(Registros de localización de texto y elementos)
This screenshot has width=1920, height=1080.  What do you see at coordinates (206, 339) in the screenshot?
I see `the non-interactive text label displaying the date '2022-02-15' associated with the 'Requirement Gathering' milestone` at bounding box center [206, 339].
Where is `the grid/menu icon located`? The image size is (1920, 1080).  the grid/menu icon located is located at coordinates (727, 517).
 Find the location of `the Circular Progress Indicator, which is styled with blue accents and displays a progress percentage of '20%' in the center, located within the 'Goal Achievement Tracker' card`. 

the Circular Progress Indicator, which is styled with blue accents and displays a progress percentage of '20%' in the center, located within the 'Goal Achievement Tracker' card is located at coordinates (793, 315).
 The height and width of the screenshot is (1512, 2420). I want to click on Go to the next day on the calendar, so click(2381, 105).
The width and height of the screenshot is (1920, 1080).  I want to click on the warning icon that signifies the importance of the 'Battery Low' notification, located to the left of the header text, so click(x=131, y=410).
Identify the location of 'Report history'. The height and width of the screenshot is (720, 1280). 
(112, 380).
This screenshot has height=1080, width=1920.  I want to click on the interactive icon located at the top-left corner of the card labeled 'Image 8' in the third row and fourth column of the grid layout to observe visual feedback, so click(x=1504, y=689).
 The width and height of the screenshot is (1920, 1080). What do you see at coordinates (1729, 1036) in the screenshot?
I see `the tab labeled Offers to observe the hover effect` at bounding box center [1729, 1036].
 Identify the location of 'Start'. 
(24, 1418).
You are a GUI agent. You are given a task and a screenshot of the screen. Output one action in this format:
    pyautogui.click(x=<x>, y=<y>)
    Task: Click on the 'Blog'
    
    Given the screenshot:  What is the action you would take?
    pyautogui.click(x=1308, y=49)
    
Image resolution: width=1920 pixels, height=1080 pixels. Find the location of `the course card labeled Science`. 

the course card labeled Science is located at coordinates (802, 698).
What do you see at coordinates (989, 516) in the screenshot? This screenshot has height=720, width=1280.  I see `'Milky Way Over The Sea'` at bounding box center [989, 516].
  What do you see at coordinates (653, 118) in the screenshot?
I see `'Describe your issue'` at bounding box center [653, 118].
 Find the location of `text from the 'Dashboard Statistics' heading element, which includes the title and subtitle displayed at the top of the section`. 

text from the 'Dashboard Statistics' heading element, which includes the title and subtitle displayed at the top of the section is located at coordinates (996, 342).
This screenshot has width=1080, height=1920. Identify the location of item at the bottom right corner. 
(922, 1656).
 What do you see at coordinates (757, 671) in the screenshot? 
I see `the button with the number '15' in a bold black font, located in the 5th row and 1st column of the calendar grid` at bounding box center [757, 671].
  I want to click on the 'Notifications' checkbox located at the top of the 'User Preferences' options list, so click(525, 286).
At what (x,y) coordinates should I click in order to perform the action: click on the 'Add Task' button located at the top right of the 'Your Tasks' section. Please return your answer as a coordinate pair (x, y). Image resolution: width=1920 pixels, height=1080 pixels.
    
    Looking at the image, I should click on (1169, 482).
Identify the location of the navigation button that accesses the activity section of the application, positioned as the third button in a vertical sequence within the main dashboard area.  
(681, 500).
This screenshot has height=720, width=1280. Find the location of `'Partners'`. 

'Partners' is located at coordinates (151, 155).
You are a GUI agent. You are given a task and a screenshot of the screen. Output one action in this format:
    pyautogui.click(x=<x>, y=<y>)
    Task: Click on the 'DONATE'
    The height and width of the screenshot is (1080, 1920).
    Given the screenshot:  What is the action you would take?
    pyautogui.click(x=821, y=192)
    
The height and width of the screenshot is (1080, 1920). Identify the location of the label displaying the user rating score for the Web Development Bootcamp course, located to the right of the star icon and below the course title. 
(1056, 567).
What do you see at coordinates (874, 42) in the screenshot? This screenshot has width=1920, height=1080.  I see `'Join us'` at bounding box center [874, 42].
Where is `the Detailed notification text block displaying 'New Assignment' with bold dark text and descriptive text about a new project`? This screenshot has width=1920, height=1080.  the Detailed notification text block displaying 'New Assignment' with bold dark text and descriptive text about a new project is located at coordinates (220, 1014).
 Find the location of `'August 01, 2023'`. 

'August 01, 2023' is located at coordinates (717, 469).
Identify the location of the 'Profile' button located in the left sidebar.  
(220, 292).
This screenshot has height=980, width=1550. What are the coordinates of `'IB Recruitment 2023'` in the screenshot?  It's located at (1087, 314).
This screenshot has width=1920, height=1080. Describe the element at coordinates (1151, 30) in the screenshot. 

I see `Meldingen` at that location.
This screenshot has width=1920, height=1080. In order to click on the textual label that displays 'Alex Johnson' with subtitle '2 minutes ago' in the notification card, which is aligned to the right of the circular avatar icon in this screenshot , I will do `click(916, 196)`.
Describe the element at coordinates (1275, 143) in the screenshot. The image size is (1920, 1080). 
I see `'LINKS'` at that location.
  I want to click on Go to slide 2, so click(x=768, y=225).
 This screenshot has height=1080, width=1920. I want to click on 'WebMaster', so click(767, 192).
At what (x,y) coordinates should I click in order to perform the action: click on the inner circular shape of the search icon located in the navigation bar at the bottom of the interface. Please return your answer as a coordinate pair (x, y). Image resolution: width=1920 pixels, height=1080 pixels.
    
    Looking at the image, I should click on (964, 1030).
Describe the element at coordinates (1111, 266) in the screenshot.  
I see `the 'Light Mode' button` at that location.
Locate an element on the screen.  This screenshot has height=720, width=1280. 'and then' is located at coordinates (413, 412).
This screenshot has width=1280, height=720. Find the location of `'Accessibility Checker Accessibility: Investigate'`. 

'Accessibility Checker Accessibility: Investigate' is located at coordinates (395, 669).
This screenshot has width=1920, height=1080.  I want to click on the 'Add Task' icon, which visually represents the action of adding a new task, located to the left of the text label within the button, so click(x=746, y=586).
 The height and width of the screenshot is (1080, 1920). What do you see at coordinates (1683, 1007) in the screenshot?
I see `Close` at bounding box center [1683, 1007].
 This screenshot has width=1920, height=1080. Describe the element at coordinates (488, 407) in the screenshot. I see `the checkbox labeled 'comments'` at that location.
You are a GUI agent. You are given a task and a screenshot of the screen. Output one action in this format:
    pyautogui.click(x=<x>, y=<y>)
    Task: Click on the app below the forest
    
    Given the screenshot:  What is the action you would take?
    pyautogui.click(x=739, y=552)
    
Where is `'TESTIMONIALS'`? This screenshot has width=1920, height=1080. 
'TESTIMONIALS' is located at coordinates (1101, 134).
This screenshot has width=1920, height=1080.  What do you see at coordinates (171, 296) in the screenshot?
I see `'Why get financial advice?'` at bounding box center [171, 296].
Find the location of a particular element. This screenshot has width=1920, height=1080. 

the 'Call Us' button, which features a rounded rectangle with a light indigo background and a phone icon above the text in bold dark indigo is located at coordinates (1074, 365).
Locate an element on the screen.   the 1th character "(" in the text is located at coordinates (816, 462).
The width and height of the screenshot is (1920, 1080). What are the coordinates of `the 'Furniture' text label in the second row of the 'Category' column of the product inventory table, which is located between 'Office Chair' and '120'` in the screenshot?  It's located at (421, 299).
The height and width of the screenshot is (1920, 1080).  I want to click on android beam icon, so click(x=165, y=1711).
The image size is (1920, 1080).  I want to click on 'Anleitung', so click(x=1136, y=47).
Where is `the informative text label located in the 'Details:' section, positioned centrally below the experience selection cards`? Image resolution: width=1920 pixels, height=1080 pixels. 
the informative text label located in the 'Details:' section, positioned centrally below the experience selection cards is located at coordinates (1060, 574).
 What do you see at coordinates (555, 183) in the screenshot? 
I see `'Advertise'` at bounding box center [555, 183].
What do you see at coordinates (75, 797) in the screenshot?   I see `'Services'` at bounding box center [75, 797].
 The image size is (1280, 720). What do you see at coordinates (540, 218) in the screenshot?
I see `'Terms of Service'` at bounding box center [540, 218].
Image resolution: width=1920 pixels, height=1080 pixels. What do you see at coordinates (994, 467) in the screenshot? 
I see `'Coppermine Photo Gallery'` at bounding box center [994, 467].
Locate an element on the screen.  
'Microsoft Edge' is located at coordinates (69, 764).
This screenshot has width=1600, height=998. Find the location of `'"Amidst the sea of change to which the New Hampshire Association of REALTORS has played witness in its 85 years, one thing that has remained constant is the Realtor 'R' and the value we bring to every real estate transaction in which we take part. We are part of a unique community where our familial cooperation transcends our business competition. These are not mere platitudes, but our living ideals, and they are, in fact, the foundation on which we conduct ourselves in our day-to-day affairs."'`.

— Instrucciones y requisitos —
Presenta como una lista JSON de cadenas, una por cada línea y sin las líneas en blanco, las líneas que van desde el comienzo de las entradas hasta la línea que contiene "coordinates (727, 517).", incluida esta.

— Respuesta esperada —
[
  "This screenshot has width=1920, height=1080.  What do you see at coordinates (206, 339) in the screenshot?",
  "I see `the non-interactive text label displaying the date '2022-02-15' associated with the 'Requirement Gathering' milestone` at bounding box center [206, 339].",
  "Where is `the grid/menu icon located`? The image size is (1920, 1080).  the grid/menu icon located is located at coordinates (727, 517)."
]